There’s not a lot of overlap between three lists from France, although Justine Triet’s Anatomy of a Fall, the #1 choice of the editorial team at Les Inrockuptibles, also appears on the top tens from Cahiers du cinéma and producer Saïd Ben Saïd (Passages, Last Summer). #1 at Cahiers is Laura Citarella’s Trenque Lauquen, while Saïd Ben Saïd goes for Philippe Garrel’s The Plough.

This week’s highlights:

  • On Saturday and Sunday at Metrograph in New York and on Monday at Mezzanine in Los Angeles, Elisabeth Subrin will present her films Shulie (1998), a reenactment of a 1967 documentary portrait of activist Shulamith Firestone, and Maria Schneider, 1983 (2022), a restaging of a television interview with the actress who resisted talking about her infamous experience on the set of Bernardo Bertolucci’s Last Tango in Paris (1972). “With Manal Issa, who plays the first Maria, the challenge was the intense performance demands of verisimilitude,” Subrin tells Lisa Darms in the Los Angeles Review of Books. “Whereas in rehearsals with the actresses Aïssa Maïga and Isabel Sandoval, I asked, ‘What are the fewest words you would need to change in Maria’s dialogue to make it true to your own experience in the film industry?’ And what was staggering to me was how few words they wanted to change.”

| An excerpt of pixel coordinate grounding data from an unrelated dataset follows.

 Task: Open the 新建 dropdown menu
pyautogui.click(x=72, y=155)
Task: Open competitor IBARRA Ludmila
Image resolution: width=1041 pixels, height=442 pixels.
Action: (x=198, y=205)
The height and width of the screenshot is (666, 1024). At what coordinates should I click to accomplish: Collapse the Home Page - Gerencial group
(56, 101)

  • Reviews of Napoleon are mixed, but many critics are anxiously awaiting Ridley Scott’s four-hour cut. The film has sparked more than a few annotated lists of the Emperor’s on-screen incarnations, and the liveliest and most fun by far is Elle Carroll’s for Vulture. Sight and Sound, in the meantime, has republished Paul Cuff’s ridiculously entertaining 2016 timeline of the conception, shooting, various premieres, and restorations of multiple versions of Abel Gance’s Napoleon (1927). Recreating a riot in the National Convention, “Gance wants spectators to become ‘a wave in the ocean,’” writes Cuff. “Below, cameramen are stumbling in the seething crowd and dodging punches. Danish director Carl Theodor Dreyer is on set, watching with alarm as the two parties of extras inflict blows that are more than just historically accurate. Several people are taken away on stretchers. Gance seems delighted.”

  • Sabzian has posted a new collection devoted to Pedro Costa, and at the Film Stage, Nick Newman talks with the Portuguese filmmaker about his latest short film, The Daughters of Fire, which begins its theatrical run today on a double bill with Hong Sangsoo’s in water. The conversation then meanders over to what Stevie Wonder’s 1973 album Innervisions has meant to Costa over the years, a few rare but treasured exchanges with Jacques Rivette, and film festivals as “schools of inattention,” as Costa calls them. “The filmmakers of my generation are a bit, you know—everybody’s on their own. We are living, each man, in his own night. Except for a few ones that I really admire—Wang Bing. Straub is gone. Godard is gone. Rivette is gone. Of course there’s others, there’s friends. Béla Tarr, in a way, is gone. There’s Hong Sangsoo.”

  • One of the most anticipated series of 2024 has to be The Sympathizer, an adaptation of Viet Thanh Nguyen’s 2015 Pulitzer Prize–winning novel directed by Park Chan-wook. As part of his ongoing interview project, curator and art historian Hans Ulrich Obrist talks with Park for the Notebook about Decision to Leave (2022) and its roots in Jung Hoon Hee’s 1967 rendition of the song “Mist” and The Laughing Policeman, the 1968 mystery novel by Swedish writers Maj Sjöwall and Per Wahlöö. “Literature is most definitely something that creatively affects me and opens the door to my power of imagination,” says Park. “Because it was a difficult political period in Korea when I was in college, a very devastating and painful time, I escaped into literature.”

  • The new special issue of In Media Res launches a series, Critique and the Moving Image, organized by Jordan Chrietzberg and coedited by Navid Darvishzadeh. Writing about Still Film (2023), in which filmmaker James N. Kienitz Wilkins voices the witness, the defense and prosecuting attorneys, and the recorder in a trial focusing on unit photographers over a series of production stills, Genevieve Yue observes: “Our memories, even our present perceptions, mix with the movies we have seen, which are sometimes more vivid than our own lives, and are often confused with them. Call it nightmare cinephilia.”